**Task statement:**
Using the passage on Nabeela Abdulla Al Mulla, decide whether each statement agrees with it. Answer yes or no and quote the words that settle it.
(a) Al Mulla earned both of her degrees at the American University of Beirut.
(b) Al Mulla was first posted to the United Nations in New York in 1993.
(c) Al Mulla was named Permanent Representative to the United Nations in 2002.

**Reading passage:**
>>>>
Nabeela Abdulla Al Mulla is a Kuwaiti diplomat, scholar, and educator. Al Mulla was the first woman ambassador from Kuwait and the Gulf Cooperation Council. She was also the first woman from the Middle East and South Asia to chair the Board of Governors of the International Atomic Energy Agency in 2002. In 2004, Al Mulla became the first Arab woman to be named Permanent Representative to the United Nations. Throughout her career, Al Mulla has represented Kuwait in diplomatic missions in Belgium, Luxembourg, Austria, Slovenia, Hungary, Slovakia, South Africa, Zimbabwe, Namibia, Mauritius, Botswana, and the Bahamas. She has also represented Kuwait in international organizations such as the United Nations, European Union, and the North Atlantic Treaty Organization. In 2022, she was appointed by the United Nations Secretary General Antonio Guterres as a member of the United Nations' Advisory Board on Disarmament Matters (ABDM).

== Education ==
Al Mulla pursued her studies in international affairs at the American University of Beirut, obtaining her Bachelor of Arts in Political Science in 1968 and Master of Arts in International Relations in 1972, both with distinction.

== Career ==
Al Mulla began her diplomatic career when she joined the Kuwaiti Ministry of Foreign Affairs in 1968 after completing her education. In 1973, she was posted to the United Nations in New York where she represented Kuwait in various committees of the United Nations General Assembly.

In 1993, Al Mulla made history as the first woman from Kuwait and the Gulf Cooperation Council to serve as an ambassador, paving the way for increased representation of women in diplomatic circles in the region. From 1993-1995 Al Mulla was appointed Ambassador Extraordinary and Plenipotentiary to Zimbabwe and non-resident ambassador to South Africa, Namibia, and Botswana. In 1996, she served as ambassador to South Africa and non-resident ambassador to Namibia, Mauritius, and Botswana.
<<<<
**Information shown:**
>>>>
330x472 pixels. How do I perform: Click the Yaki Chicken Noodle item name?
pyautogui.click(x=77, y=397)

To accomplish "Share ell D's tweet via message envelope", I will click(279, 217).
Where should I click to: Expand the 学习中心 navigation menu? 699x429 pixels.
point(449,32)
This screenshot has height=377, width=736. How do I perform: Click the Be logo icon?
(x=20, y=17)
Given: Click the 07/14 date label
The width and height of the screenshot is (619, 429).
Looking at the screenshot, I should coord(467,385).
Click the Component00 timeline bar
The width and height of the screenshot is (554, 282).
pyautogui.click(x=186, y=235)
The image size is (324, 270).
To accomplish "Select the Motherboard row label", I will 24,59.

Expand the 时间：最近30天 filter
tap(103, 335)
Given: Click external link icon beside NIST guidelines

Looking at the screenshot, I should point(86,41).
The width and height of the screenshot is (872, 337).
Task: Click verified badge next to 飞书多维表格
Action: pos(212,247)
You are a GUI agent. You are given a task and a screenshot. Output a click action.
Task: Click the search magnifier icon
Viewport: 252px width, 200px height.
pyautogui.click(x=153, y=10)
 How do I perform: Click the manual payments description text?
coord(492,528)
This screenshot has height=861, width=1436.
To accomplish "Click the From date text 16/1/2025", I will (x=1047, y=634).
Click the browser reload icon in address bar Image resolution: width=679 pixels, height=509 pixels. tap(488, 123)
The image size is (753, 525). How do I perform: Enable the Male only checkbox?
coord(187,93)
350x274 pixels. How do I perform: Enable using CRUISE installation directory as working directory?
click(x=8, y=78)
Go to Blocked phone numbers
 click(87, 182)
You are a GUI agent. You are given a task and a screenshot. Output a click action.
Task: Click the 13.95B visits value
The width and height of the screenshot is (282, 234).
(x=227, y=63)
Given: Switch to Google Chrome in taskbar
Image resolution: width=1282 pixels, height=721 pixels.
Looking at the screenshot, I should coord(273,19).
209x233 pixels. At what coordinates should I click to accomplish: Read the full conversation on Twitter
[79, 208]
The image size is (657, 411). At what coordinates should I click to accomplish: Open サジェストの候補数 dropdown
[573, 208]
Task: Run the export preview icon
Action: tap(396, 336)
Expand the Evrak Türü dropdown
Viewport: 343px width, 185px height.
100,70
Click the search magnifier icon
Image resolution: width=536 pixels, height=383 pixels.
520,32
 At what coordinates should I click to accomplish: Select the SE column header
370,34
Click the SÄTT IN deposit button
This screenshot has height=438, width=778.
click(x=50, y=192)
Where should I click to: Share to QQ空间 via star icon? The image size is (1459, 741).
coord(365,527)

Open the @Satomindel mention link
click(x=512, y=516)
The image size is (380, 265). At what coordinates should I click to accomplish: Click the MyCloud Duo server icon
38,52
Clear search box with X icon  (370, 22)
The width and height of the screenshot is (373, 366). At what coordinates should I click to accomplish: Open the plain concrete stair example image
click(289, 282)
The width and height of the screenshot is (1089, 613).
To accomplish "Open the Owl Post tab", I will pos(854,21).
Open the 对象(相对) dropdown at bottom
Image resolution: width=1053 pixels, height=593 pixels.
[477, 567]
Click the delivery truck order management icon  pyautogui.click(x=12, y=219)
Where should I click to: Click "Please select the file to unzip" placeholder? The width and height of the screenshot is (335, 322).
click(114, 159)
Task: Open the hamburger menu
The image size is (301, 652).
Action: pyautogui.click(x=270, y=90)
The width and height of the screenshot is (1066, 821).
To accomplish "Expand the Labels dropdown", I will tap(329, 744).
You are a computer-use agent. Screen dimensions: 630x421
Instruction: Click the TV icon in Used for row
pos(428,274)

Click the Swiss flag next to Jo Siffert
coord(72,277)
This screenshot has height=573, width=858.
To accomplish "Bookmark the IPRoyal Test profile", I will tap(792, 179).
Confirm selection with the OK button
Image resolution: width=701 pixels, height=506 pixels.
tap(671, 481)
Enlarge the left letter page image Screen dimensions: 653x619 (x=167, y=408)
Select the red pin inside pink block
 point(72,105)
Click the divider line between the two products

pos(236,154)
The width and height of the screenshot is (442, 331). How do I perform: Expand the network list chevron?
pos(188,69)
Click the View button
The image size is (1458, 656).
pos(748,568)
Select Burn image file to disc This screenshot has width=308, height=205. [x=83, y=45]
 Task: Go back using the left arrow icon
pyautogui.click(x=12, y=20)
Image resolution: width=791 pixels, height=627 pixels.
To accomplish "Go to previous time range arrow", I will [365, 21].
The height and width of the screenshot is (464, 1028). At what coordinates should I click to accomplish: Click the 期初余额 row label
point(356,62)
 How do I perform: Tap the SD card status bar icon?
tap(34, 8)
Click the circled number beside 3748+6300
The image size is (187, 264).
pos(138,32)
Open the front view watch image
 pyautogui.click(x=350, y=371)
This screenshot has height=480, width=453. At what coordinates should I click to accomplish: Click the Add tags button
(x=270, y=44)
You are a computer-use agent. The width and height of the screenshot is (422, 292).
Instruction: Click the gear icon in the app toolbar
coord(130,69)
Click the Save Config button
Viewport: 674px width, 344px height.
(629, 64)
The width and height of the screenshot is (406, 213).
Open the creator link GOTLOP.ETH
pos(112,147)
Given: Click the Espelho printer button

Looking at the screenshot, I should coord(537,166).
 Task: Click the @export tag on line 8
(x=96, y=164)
<<<<
**Response to this task:**
(a) Yes: "Al Mulla pursued her studies in international affairs at the American University of Beirut, obtaining her Bachelor of Arts in Political Science in 1968 and Master of Arts in International Relations in 1972"
(b) No: "In 1973, she was posted to the United Nations in New York"
(c) No: "In 2004, Al Mulla became the first Arab woman to be named Permanent Representative to the United Nations."